National Science Foundation grant awarded to improve career planning for STEM grad students

  GSBS students discuss career options at a myIDP poster session, one of the career planning approaches Cynthia Fuhrmann and collaborators will evaluate with a new grant from the National Science Foundation.
 

GSBS students discuss career options at a myIDP poster session, one of the career planning approaches Cynthia Fuhrmann and collaborators will evaluate with a new grant from the National Science Foundation. 

Career development initiatives to prepare doctoral students and postdoctoral fellows in the sciences for diverse professional options have been underway for more than a decade. While students talk about how the process can benefit them, there has been little research on the impact of career planning tools and the most effective ways to use them.

Now, with a three-year, $500,000 grant from the National Science Foundation Innovations in Graduate Education program, the Graduate School of Biomedical Sciences at UMass Medical School is collaborating with the American Chemical Society on a nationwide project to develop tools for measuring the impact of career development planning for graduate students and postdoctoral researchers. The project, “Impact Indicators and Instruments for Individual Development Plans” (I3IDP), will evaluate best practices for using the IDP process to help individuals chart their professional growth, and develop a toolkit to help diverse institutions test and enhance their own career planning programs and curricula.

“The toolkit will help us test variations in our use of individual development plans in different settings, so that we can apply the scientific method to hypothesize, test and redesign our teaching strategies—just as we would experiment in the lab,” said co-investigator Cynthia Fuhrmann, PhD, associate professor of biochemistry & molecular pharmacology and assistant dean of career and professional development for the GSBS. “This will open up a world of possibilities for research into the use of IDPs in a variety of different educational contexts.”

Dr. Fuhrmann, who joins principal investigator Jodi Wesemann, PhD, assistant director for educational research at the American Chemical Society, brings to the project expertise as a pioneer in the use of individual development plans. A nationally recognized leader in career development curricula for biomedical sciences doctoral students, Fuhrmann co-developed the online career exploration tool myIDP, now used by more than 180,000 scientists.

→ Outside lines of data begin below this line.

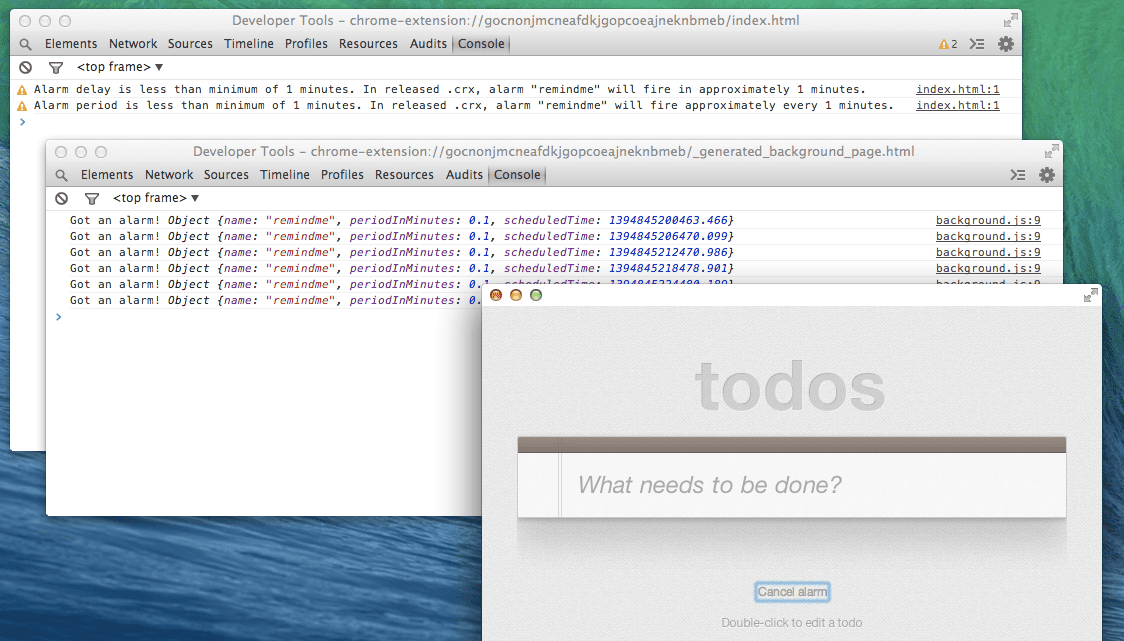Image resolution: width=1124 pixels, height=641 pixels.
Task: Open settings gear in background page DevTools
Action: (x=1047, y=175)
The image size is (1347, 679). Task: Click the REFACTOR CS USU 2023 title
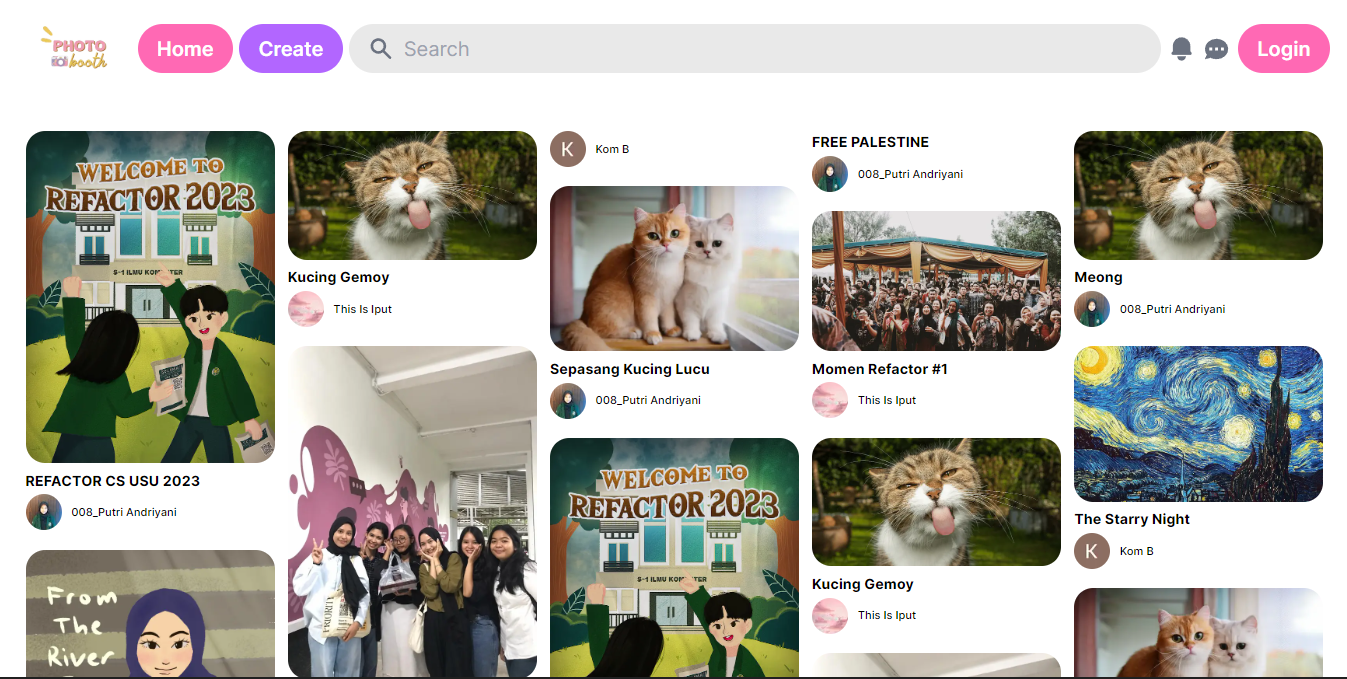[113, 481]
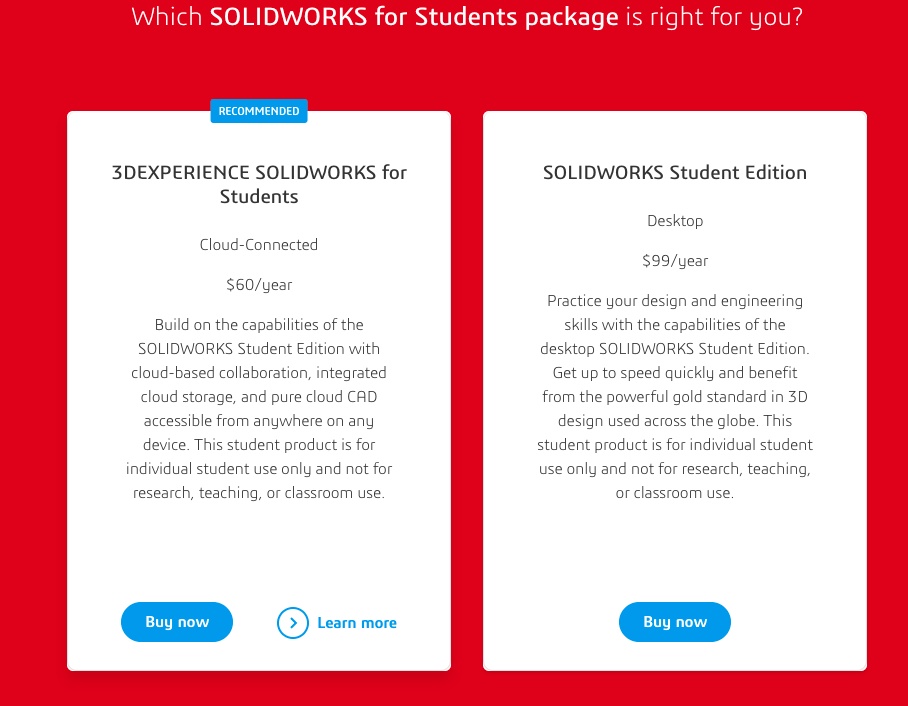Click the Cloud-Connected label
Viewport: 908px width, 706px height.
pos(259,245)
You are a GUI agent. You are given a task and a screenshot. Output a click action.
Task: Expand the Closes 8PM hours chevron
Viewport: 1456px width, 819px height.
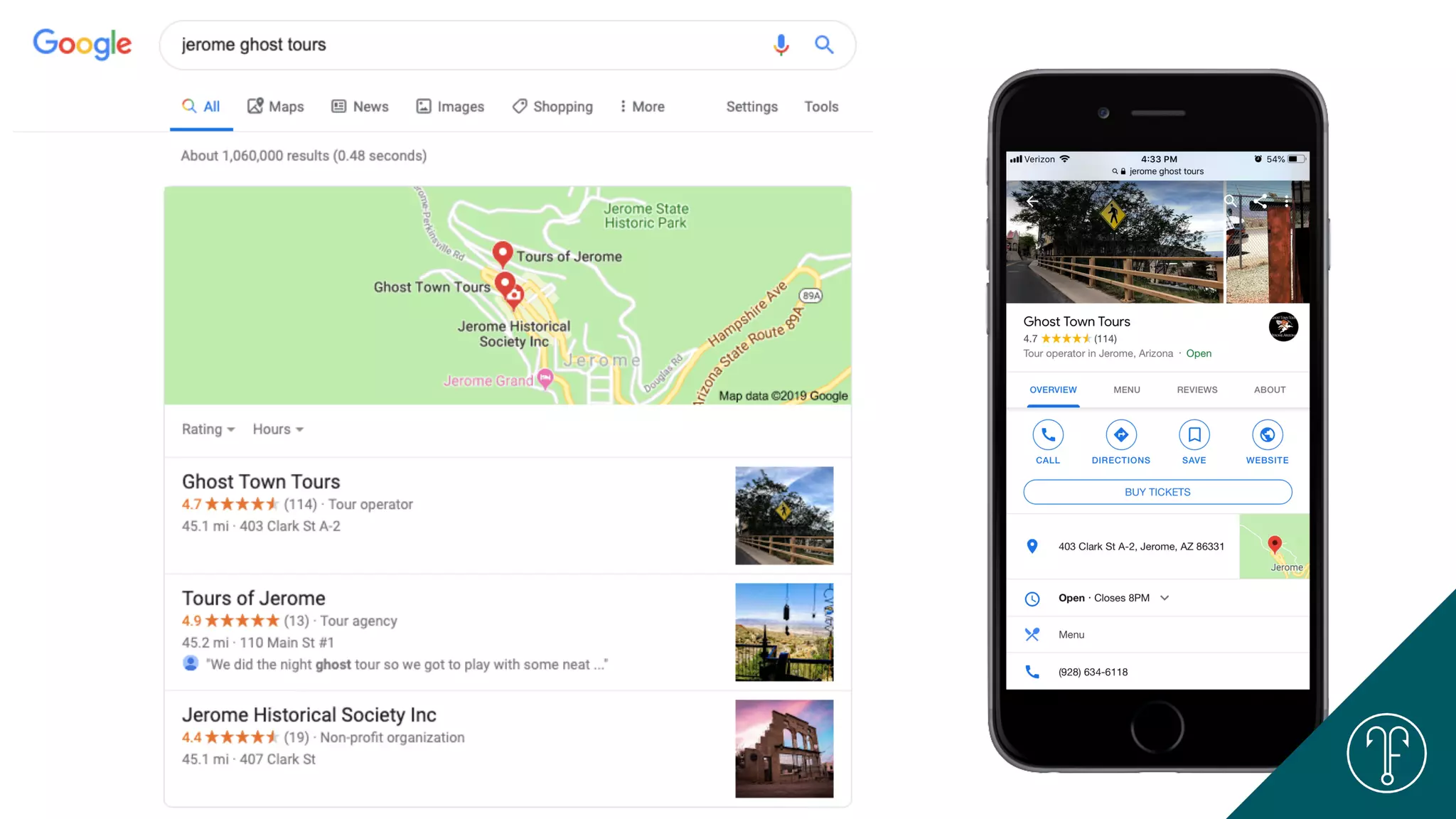(x=1165, y=598)

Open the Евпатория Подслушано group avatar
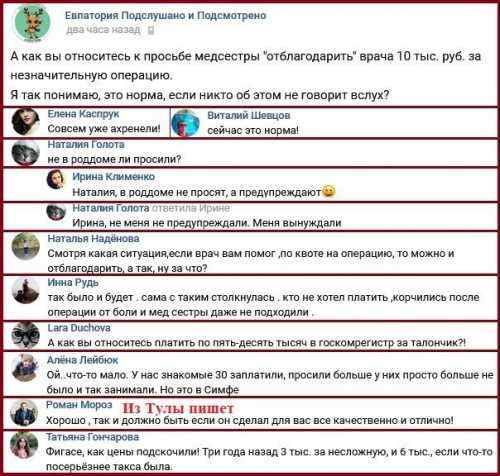(32, 23)
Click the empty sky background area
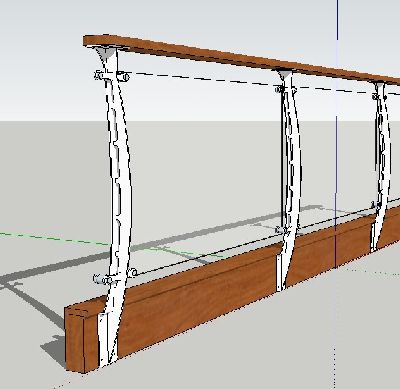Viewport: 400px width, 389px height. click(200, 20)
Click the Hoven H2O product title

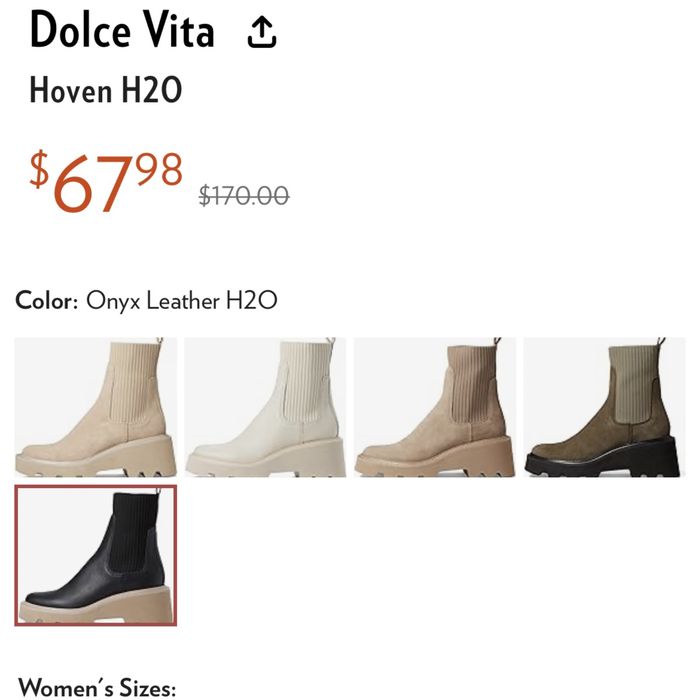pos(106,90)
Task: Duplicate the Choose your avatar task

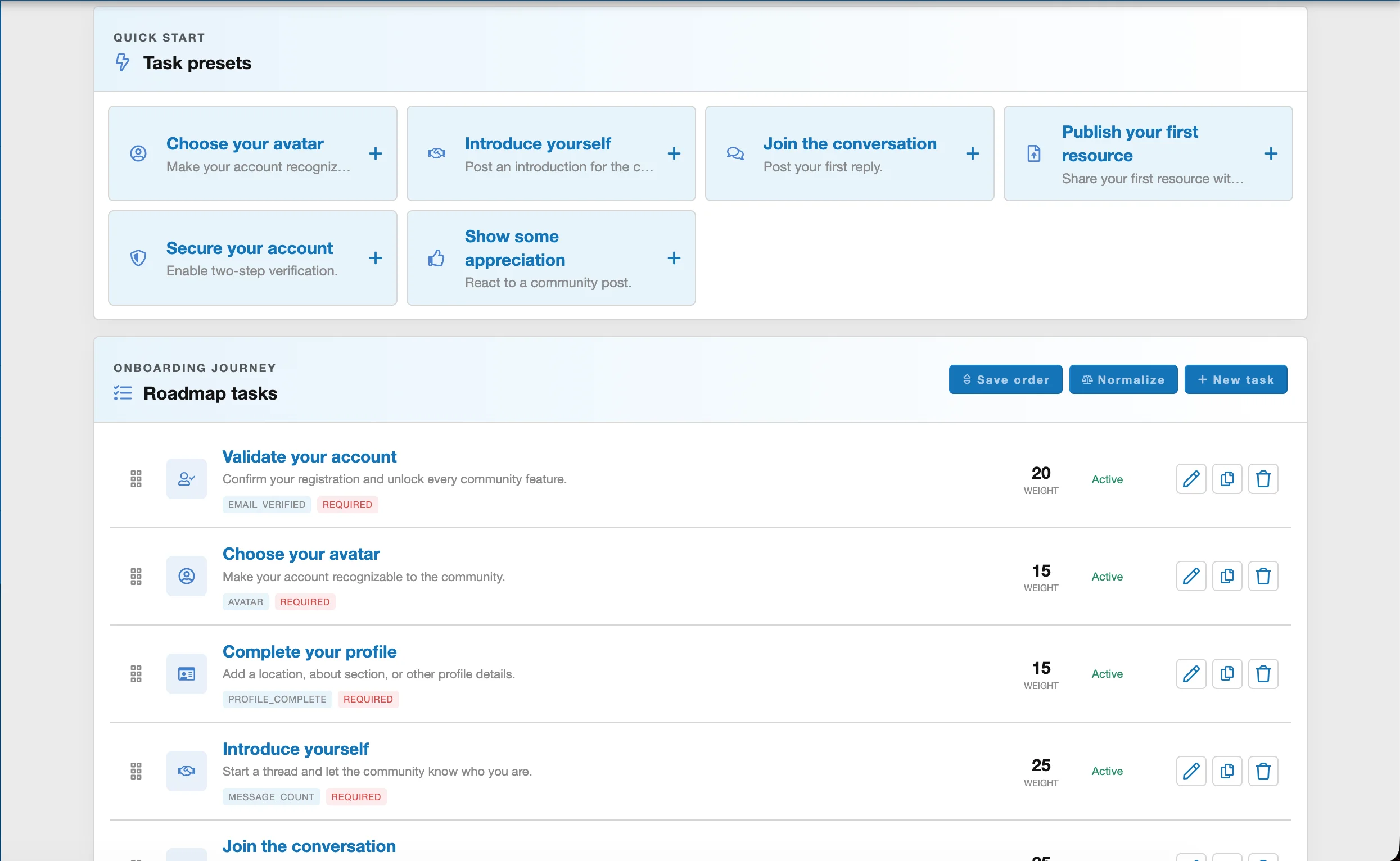Action: (1227, 576)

She is principal investigator for the five-year, $2 million National Institutes of Health-funded Broadening Experience in Scientific Training (BEST) grant, with which she established the GSBS Center for Biomedical Career Development. The individual development plan process is the centerpiece of the career development curriculum that is now integrated into doctoral and postdoctoral training at the GSBS.

The American Chemical Society will lead the new nationwide project, which seeks to define core goals and measurable outcomes for the IDP process, develop and test ways to demonstrate changes in students’ actions and attitudes as a result of participating in IDPs, and recommend strategies for identifying how and why IDPs work in specific contexts. Dr. Wesemann and colleagues played key roles in the design and use of ChemIDP, the career-planning tool ACS developed specifically for those in the chemical sciences. Key partners in the project include the American Association for the Advancement of Science, host of myIDP, and the Graduate Career Consortium, host of ImaginePhD, a site modeled after myIDP for doctoral trainees in the humanities and social sciences.

“Bringing together our expertise will bridge the gap across the disciplines,” said Fuhrmann. “We look forward to engaging the broad STEM community to work with us to create a toolkit that anyone in the community can use to assess and improve their educational practices.”